_TASK TO CARRY OUT:_ The entries follow. Copy every line in which "computer" appears.

Saved data entries:
-- -- --
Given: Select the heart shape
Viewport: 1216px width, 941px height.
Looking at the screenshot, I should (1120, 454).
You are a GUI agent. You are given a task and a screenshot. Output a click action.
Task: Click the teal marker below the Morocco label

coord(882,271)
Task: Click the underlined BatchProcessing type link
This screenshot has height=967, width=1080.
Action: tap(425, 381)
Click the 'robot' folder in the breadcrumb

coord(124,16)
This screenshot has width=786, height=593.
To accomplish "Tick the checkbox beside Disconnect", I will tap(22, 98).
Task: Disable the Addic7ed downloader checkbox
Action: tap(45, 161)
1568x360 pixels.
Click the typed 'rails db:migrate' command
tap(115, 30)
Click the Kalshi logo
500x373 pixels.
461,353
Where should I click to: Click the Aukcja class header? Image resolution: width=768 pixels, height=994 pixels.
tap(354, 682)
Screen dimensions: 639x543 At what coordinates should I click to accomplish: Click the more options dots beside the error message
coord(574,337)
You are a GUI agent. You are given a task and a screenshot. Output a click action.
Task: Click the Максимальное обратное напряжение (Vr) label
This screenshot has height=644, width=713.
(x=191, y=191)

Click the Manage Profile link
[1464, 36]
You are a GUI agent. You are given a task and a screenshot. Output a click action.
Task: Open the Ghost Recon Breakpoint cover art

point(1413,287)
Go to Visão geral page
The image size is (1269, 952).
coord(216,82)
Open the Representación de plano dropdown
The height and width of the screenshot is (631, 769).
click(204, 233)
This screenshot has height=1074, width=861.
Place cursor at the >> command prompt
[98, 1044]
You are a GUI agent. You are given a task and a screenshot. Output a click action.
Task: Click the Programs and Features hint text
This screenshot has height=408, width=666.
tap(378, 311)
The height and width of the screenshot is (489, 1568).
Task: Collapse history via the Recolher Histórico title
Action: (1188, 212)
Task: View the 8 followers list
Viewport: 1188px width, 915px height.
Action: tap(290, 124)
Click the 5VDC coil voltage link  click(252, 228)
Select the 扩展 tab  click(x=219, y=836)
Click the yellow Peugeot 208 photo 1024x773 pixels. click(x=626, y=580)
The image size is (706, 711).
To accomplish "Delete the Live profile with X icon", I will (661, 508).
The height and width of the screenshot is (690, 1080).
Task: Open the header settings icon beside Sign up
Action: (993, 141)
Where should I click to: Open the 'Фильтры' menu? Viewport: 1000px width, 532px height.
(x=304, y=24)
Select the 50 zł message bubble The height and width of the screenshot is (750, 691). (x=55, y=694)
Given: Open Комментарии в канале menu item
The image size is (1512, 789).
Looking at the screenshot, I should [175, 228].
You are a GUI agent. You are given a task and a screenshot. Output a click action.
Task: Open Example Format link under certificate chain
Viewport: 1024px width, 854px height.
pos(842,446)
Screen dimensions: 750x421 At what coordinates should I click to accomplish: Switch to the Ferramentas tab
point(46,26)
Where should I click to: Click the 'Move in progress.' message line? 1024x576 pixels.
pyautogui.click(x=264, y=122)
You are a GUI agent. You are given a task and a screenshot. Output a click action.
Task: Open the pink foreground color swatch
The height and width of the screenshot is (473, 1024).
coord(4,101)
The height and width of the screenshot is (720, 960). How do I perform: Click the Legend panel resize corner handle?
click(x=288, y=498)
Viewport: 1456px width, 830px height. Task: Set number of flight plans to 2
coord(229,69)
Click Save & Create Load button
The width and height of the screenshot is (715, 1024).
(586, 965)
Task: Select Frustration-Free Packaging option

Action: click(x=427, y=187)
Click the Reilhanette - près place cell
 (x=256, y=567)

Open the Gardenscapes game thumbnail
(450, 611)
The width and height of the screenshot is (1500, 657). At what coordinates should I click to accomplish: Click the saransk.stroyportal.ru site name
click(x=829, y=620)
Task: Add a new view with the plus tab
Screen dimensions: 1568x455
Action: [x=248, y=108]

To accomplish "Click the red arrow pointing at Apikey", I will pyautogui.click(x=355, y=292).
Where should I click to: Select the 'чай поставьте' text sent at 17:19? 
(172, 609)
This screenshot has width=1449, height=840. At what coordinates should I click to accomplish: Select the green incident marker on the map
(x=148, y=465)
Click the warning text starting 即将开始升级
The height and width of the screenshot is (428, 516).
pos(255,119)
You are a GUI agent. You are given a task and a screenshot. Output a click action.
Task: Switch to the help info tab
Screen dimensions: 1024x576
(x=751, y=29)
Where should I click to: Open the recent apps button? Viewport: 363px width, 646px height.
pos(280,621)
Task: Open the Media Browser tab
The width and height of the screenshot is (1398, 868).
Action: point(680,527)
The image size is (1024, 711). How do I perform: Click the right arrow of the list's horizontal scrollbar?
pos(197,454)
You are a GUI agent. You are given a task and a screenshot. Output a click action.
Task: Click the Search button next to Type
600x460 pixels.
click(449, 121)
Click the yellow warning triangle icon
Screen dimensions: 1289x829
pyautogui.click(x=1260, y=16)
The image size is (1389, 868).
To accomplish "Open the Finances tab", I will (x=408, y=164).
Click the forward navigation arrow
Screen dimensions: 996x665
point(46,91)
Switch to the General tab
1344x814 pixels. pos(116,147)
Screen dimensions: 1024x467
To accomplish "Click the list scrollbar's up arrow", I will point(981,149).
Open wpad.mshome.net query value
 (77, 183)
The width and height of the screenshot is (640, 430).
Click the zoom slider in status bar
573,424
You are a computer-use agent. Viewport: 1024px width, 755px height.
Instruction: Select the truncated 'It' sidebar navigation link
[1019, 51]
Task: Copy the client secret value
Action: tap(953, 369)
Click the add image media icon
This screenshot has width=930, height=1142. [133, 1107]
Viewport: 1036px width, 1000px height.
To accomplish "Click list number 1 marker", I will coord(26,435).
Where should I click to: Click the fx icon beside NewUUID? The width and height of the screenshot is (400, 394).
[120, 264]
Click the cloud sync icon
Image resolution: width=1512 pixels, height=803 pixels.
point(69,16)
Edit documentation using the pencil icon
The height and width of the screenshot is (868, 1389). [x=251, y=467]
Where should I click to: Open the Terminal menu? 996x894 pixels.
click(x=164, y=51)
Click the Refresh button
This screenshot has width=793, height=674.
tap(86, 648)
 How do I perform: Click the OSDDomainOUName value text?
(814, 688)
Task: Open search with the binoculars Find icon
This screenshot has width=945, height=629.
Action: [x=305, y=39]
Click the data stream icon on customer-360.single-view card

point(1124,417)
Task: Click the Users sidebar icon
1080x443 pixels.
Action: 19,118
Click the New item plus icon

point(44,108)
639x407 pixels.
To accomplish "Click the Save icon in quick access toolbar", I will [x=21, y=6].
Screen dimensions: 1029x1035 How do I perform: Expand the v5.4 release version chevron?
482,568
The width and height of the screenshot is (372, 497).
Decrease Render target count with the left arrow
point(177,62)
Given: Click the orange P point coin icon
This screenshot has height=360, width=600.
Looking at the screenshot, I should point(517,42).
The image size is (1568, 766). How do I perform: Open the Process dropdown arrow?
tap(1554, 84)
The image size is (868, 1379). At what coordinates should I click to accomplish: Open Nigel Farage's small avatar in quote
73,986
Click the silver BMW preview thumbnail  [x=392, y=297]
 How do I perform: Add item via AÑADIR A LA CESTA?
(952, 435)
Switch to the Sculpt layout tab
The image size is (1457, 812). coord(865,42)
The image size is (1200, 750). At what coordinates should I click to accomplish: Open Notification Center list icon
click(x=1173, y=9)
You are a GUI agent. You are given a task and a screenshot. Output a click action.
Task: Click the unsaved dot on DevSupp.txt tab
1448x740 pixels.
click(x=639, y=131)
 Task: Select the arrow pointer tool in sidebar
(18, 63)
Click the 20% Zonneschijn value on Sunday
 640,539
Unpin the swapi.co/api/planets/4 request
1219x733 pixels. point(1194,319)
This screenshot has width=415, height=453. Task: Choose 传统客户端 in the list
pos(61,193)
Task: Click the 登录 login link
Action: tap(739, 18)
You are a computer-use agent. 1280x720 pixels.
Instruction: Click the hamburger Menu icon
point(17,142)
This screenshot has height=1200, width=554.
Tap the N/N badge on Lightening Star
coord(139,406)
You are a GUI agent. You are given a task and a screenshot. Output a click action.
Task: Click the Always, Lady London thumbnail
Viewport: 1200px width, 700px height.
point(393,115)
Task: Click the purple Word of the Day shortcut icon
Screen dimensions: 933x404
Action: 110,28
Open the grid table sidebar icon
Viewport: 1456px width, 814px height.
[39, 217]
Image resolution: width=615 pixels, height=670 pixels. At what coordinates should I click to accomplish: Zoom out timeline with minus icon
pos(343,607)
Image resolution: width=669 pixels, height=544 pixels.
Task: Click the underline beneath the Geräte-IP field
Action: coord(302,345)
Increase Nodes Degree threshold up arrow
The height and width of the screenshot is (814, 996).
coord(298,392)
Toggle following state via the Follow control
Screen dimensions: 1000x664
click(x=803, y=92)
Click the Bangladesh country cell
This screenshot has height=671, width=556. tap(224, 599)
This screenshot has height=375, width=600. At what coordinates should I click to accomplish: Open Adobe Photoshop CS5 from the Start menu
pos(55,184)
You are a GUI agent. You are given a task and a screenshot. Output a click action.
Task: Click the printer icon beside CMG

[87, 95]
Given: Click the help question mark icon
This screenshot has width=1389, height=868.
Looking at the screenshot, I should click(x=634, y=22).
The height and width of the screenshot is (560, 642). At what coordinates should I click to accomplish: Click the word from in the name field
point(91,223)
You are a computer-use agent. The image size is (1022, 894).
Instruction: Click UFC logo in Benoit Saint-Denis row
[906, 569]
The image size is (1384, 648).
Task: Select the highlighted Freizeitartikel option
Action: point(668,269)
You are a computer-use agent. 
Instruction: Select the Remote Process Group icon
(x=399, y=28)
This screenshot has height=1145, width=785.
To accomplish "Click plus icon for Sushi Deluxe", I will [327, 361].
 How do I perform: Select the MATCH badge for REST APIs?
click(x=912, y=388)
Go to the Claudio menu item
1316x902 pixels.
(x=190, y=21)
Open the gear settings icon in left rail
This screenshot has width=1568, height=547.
-- -- --
_EXERCISE SOLUTION:_
You are a computer-use agent. Viewport: 1024px width, 755px height.
You are a computer-use agent. 1280x720 pixels.
You are a computer-use agent. The image size is (1022, 894).
You are a computer-use agent. 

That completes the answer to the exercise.